In January I visited Park City for the Sundance Film Festival for the third time. I broke my own personal record for cramming as many screenings as possible into a festival experience, averaging 2.6 films a day over a period of 10 days. Actually, since I spent the last full day there cross country skiing (my first time ever) and most of the first day traveling I think it would be fair to say my average was more like 3.25 films a day, which isn't bad when you consider all the other things I had to do: sleep (when necessary), eat (when possible), bathe (a few times), socialize (constantly), etc.

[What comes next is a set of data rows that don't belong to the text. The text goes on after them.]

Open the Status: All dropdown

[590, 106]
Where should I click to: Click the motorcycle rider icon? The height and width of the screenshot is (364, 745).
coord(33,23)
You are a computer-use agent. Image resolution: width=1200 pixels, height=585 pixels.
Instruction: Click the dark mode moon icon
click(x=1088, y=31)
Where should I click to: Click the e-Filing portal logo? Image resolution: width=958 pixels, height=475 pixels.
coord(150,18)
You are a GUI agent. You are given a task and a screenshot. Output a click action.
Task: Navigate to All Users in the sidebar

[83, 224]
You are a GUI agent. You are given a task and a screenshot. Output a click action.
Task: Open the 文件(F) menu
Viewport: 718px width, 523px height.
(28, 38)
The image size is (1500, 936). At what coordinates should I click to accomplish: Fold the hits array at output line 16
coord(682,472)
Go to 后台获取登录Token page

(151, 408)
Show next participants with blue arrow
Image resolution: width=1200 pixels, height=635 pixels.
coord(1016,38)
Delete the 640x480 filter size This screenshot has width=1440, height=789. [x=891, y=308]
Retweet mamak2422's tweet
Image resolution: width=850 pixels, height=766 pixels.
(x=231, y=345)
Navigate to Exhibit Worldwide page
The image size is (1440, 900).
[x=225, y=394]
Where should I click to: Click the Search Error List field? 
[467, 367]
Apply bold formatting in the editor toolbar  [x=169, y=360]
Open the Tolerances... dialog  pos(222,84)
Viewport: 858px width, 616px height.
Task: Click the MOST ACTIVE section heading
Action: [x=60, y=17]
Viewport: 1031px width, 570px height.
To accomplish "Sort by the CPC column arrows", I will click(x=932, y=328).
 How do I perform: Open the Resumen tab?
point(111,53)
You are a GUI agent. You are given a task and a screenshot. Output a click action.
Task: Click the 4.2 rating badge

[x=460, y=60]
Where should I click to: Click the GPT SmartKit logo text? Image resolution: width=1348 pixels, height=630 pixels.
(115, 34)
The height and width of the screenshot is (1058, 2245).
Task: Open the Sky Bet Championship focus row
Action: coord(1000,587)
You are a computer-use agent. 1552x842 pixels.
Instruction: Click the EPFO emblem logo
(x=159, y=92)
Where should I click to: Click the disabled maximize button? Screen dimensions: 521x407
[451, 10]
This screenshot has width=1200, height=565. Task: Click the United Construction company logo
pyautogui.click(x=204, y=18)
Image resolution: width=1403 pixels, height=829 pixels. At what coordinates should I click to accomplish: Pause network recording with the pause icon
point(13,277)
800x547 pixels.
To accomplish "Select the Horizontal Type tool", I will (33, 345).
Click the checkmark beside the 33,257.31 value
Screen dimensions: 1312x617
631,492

I saw many remarkable films, but for me the true highlights included Sarah Polley's gorgeous and gripping personal documentary Stories We Tell, Baltimore indie filmmaker Matthew Porterfield's I Used to Be Darker, and the fantastical and entirely illegal all-shot-in-Disney World-without-location-permits Escape from Tomorrow.

For me, attending film festivals is a crucial part of my occupation. This is for four reasons: 1) to be reminded that, despite the solitude of editing as a craft, I am in fact not alone in what I do, 2) to meet and interact with real, live, in-the-flesh people, i.e. not simply the characters with whom one spends countless hours in the edit, 3) to watch high-caliber work with a critical eye... in a dark room... on a big screen... for many days in a row and, 4) subsequently discuss and debate ad nauseam the merits and weaknesses of every single decision made in the film.

But there was a fifth reason that made this particular festival at this particular time especially meaningful for me. I was only two weeks into the edit on a new film I'm cutting, In Country, when I jumped on a flight to Utah. As an editor friend of mine, and fellow Sundance-goer who was also working on a film put it, "we're so lucky to get this break from our own creative process." The importance of leaving the edit and coming back to it with a fresh eye and a perspective honed through seeing others' creativity laid bare on screen is something that cannot be overestimated.

I was particularly spongey since I was at this early stage in my own project and taking so many notes throughout the entire festival: what worked, what didn't and why. And I literally couldn't wait to get back to my edit. When you're first starting out, there's this feeling of the open road, the beginning of a long drive where anything could happen. That sense of exploration, discovery, adventureit's thrilling. You haven't hit any deer yet or lost your way or gotten a flat tire or decided you were just too tired to keep driving through the night. You're in the early stage of your relationship to the material, and anything's possible.

utz_sundance_2013_program.JPG

But that's a fantasy. And the truth is it's gonna get hard, it always does. We dream in those early days of cutting the perfect film, but there is no such thing as a perfect film—not even at Sundance. Yet sharing the ritual of watching with so many like-minded people, going for ten long days to cinema's "church," if you will, reminded me that no matter how hard it gets, it is worth it in the end. It's a humbling and spiritual experience to hole up in the mountains with a bunch of kindred spirits who create and struggle the same as you do. It's a sort of therapy—for you, for your work and for your process.

That said, what I experienced in the days after I returned home was this sort of wild creative surge, this newfound feeling of being a little more daring, more likely to choose the less obvious route, to try things I wouldn't normally try, and then try them again.

In the end, it wasn't all the movies I saw or friends I made this time around that made Sundance so rich, but the adrenaline and fresh energy I took home to my own edit room, grounded in a sense of realism about my own process. I think that's the gift that a festival like Sundance gives to filmmakers—a reminder that we're all in this together, and the nudge to push harder, be better and do great work, even if it's not perfect.